Background: Homozygous sickle cell disease (HSCD) is the most common inherited blood disorder of public health importance  worldwide, with Sub-Saharan Africa accounting for a third of the global burden. The effect of HbS on the kidneys results in sickle cell  nephropathy, which contributes to increased mortality among HbSS patients beyond third decade of life. Glomerular filtration rate (GFR)  is an important renal function test for evaluating progress of sickle cell nephropathy, however, this is seldom done to HbSS patients  especially in the insurgency that devastated the North-eastern part of Nigeria, where displacement of people has led to increase in  diarrhoeal diseases with its complications which also contributes to renal diseases, hence the need for this study.

Objective: To determine the baseline glomerular filtration rate of homozygous SCD in steady state and compare same with normal  controls.

Methods: This is a prospective comparative study conducted at the University of Maiduguri Teaching Hospital (UMTH). The  study population consisted of age and sex matched HbSS subjects in steady state and children with haemoglobin AA genotypeaged 3-14  years. The study was conducted over a period of 6 months. Anthropometry and serum creatinine of the subjects were determined and  GFR calculated using Schwartz formula.

Results: Two hundred and twenty children consisting 110 HbSS and 110 controls were enrolled.  This consist of 106 males and 114 females with M:F ratio of 0.9:1. Mean ages of HbSS patients and HbAA subjects were 8.2years and 7.9  years respectively. The mean GFR (SD) was 125.9 (31.9) ml/min/1.73m² and 93.0 (16.1) ml/min/1.73m² for the HbSS and HbAA controls,  the difference between the means was significant (P<0.001).

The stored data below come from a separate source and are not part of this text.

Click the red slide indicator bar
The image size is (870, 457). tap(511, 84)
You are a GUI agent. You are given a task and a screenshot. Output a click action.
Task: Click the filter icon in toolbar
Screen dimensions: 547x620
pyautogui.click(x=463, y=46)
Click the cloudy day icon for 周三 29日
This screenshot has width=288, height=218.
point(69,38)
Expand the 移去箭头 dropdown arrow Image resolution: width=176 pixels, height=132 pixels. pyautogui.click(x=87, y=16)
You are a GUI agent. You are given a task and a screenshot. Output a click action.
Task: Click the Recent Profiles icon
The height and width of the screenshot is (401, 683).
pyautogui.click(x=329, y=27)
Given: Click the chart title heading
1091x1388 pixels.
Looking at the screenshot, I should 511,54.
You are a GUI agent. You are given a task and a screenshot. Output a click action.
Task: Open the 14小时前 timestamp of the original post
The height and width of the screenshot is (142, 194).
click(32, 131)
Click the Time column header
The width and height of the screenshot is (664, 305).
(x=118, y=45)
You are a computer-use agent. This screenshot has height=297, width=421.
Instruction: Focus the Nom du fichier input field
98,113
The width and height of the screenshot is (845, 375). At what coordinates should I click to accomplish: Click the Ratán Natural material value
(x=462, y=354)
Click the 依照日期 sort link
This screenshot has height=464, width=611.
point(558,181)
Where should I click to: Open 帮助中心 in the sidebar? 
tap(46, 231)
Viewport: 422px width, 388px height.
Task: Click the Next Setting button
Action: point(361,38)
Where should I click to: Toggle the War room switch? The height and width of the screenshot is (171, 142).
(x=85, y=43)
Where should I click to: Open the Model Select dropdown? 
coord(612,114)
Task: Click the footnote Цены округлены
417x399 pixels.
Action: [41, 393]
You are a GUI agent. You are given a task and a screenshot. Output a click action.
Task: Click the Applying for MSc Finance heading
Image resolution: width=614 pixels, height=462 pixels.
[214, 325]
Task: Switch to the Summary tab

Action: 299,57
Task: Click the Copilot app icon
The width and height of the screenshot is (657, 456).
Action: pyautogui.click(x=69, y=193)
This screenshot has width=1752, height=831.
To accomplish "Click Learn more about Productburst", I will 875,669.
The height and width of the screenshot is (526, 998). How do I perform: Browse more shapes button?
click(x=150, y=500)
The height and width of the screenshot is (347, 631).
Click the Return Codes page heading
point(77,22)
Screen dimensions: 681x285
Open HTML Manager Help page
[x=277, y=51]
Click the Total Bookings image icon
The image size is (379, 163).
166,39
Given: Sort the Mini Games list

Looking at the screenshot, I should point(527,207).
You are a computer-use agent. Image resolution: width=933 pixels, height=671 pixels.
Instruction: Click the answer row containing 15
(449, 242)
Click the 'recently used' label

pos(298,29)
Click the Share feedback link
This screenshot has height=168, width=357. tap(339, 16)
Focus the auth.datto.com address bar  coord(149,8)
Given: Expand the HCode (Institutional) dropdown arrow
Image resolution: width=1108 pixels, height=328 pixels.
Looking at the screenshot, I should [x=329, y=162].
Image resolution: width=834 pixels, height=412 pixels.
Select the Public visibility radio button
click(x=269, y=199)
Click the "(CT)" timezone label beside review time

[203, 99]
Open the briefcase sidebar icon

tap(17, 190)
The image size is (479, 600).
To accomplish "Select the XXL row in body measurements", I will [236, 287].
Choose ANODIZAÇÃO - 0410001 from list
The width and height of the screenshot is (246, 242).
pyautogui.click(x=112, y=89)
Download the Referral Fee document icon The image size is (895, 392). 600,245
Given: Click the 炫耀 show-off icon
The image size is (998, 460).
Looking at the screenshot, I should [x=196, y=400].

The normal GFR range for the controls was 77 to 109 ml/min/1.73m². Sixty- seven (61%) casesand 86 (78%) controls had GFRs within normal range. There was statistically significant difference for GFRs above and  below the normal range (Z-score=6.2 & -2.9, p<0.001 & p<0.004).

Conclusion: About a third of HbSS children in steady state have elevated  GFR, this suggests the presence of moderate renal pathology. Regular monitoring of these children will lead to improvements in  management of sickle cell nephropathy and their quality of life.